Меня провели по хорошо знакомому пути в хорошо знакомый кабинет, в котором я увидела хорошо знакомого начальника заведения и… Нигая. Тоже хорошо знакомого… Второй раз за день мое сердце встрепенулось.
— У меня хорошие новости, — без лишних вступлений сказал он мне. — Вас отпускают под мою ответственность.
Несколько часов спустя, сидя на мягких сиденьях аэрокара напротив Нигая, я сказала задумчиво:
— Не уверена, что выдержала бы еще несколько дней в тех стенах.
— Это особое заведение, — ответил Нигай. — С тобой обращались по плану.

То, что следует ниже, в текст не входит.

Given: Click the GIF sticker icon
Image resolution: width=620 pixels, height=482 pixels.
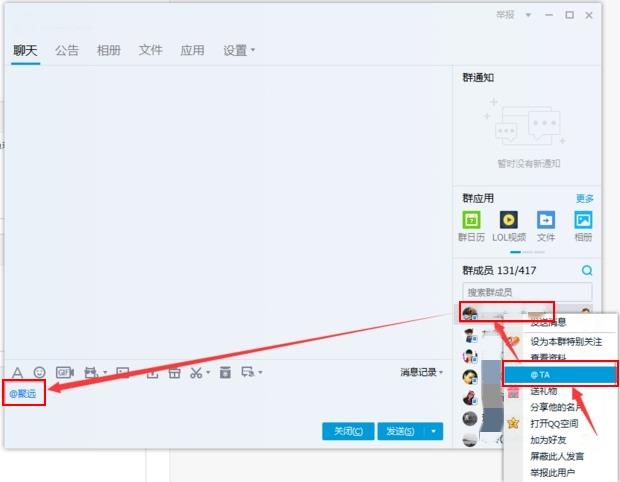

Провели обязательные тесты, разговоры, и начали действовать. Дефицит общения, однообразная еда, один и тот же распорядок, специфическое освещение, вибрации, комбинации звуков — все должно было вызвать у тебя реакцию рано или поздно.
— Реакции были… Еще какие, — мрачно сказала я
— Но ты отлично продержалась. Другого я и не ожидал.
— А если бы не выдержала, то была бы тебе не нужна, да?
Капитан улыбнулся, и на вопрос не ответил. Интересно, это расшифровывать, как «да»? Продолжая смотреть на него, я задала следующий вопрос:
— Как ты все это провернул? Я не просто подозреваемая, я подозреваемая, бывшая в контакте с гибридами и, возможно, рептилоидом. Таких не отпускают.
— «Таких»… — повторил Нигай. — Каких «таких», Котенок? В нашем правительстве большинство имеют прямые контакты и с гибридами, и с рептилоидами. Без этого никак. Можешь не беспокоиться. У тебя будет статус гражданки первой категории и отличная работа. Естественно, отвечать за тебя буду я. И, будь уверена, глупости я тебе совершить не дам. А если ты слуга рептилоидов — я узнаю об этом и…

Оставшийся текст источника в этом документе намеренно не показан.